I once went out with a guy, who was a little bit younger then me. Although much bigger then me, he had a few tattoos & piercings. One of those tattoos was for his mother who had passed away when he was in early high school, he had her birth date tattooed across his heart. The same birth date as me 24th May (Ok the year was different) When I saw it, I told him this. He cried. He then didn’t speak to me for two weeks. I was annoyed and asked him what was up, he told me this wasn’t going to work out, but would I like to sleep with him on random occasions when he invited me over when he felt like it. I politely declined. 

The Stoners 
These guys can be draining. I don’t care what other peoples after hours activities are. However you can’t expect me to be in your life if you are off your face all the time. I am pretty sure I will start to doubt your judgement etc. 
I can’t even discuss specifics about this guy or it will no doubt get back to him. But he was someone who would rather get stoned then do anything else. I didn’t even date him. I was trying to “educate” (ie: change) him & show him there is a whole world out there & people to socialise with & there’s bands to go see & places to go eat. Sitting at home being stoned watching South Park is not my idea of a fun time. I don’t even like South Park when I’m sober. Isn't that just sort of depressing? I am pretty sure I am out of my "woe is me" stage (mostly). Also , no I won’t lend you $50 until pay day as I know what you are going to do with that $50. I also won't come over late at night to "hang out". I know what that means.. the answers no.

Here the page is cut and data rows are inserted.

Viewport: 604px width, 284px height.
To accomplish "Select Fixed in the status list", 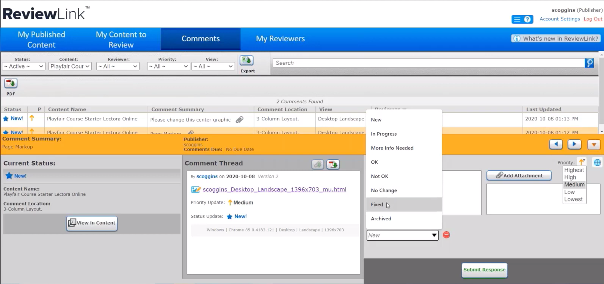I will point(377,204).
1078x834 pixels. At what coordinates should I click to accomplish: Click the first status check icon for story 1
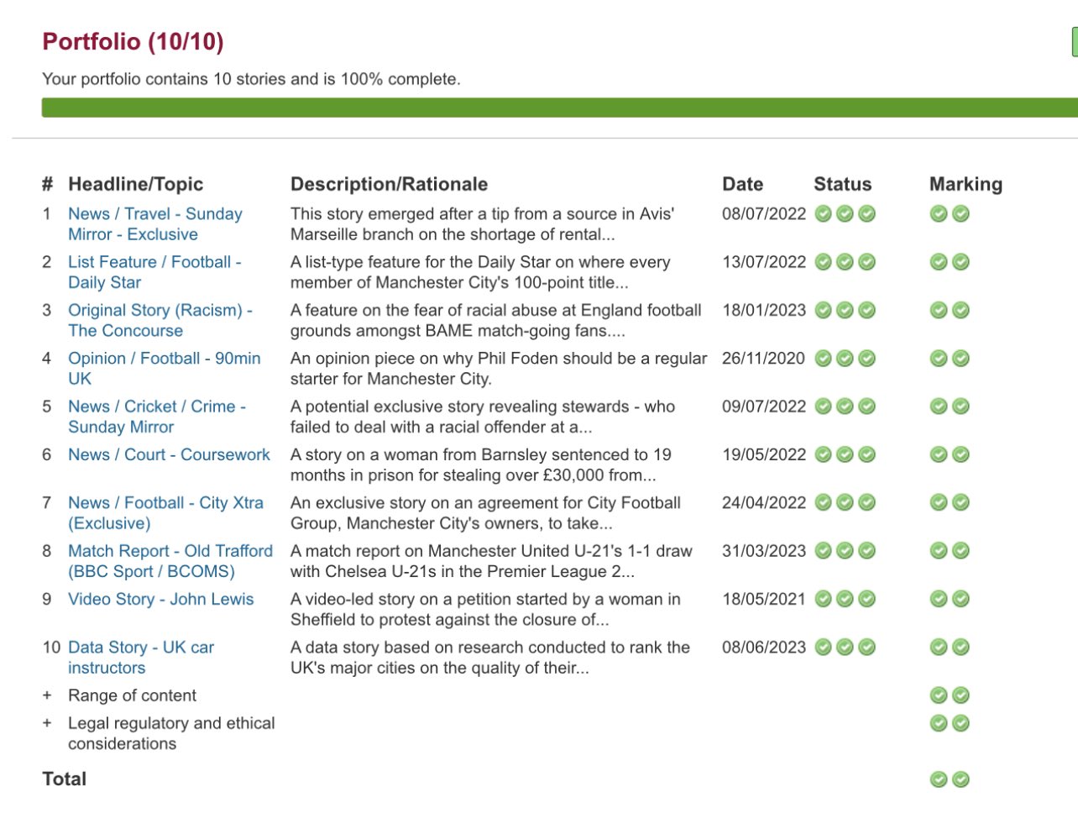[x=824, y=214]
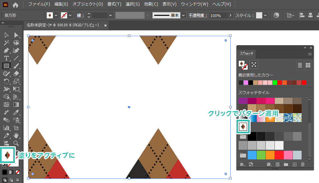Screen dimensions: 319x183
Task: Activate the fill box in the toolbar
Action: [x=8, y=155]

The Drunks aka the midnight callers 
Just because you are drunk does not give you the right to call me for a lift at 2am. If you are my boyfriend and we have been together, sure I will do what I can for you. But if we aren't together & you don’t even have the decency to invite me out for a drink with you, but then call me when you’re drunk & ready for a lift. The answer is not going to be a Yes. I also don’t need you to tell me how much you love me when you're drunk & its after midnight. This is not appropriate. Especially if we have really hung out a few times. Also saying something like "I THINK I might be attracted to you" is not going to get you anywhere. I had an ongoing saga recently, where I was trying to give someone a chance who really didn't deserve a chance. During the week he was single, then of a weekend when he was drunk he was in love with me, but only after midnight when it was time for a lift. This also meant trying his chance at "sleep overs". Again, I know what this means.. the answers no.



So I guess in short, the bad boys just want one thing.. & it's apparently not my amazing conversation skills or awesome jokes.. all of these guys have had one thing in common. Tattoos &/or piercings. So maybe I need to stay away from that "type".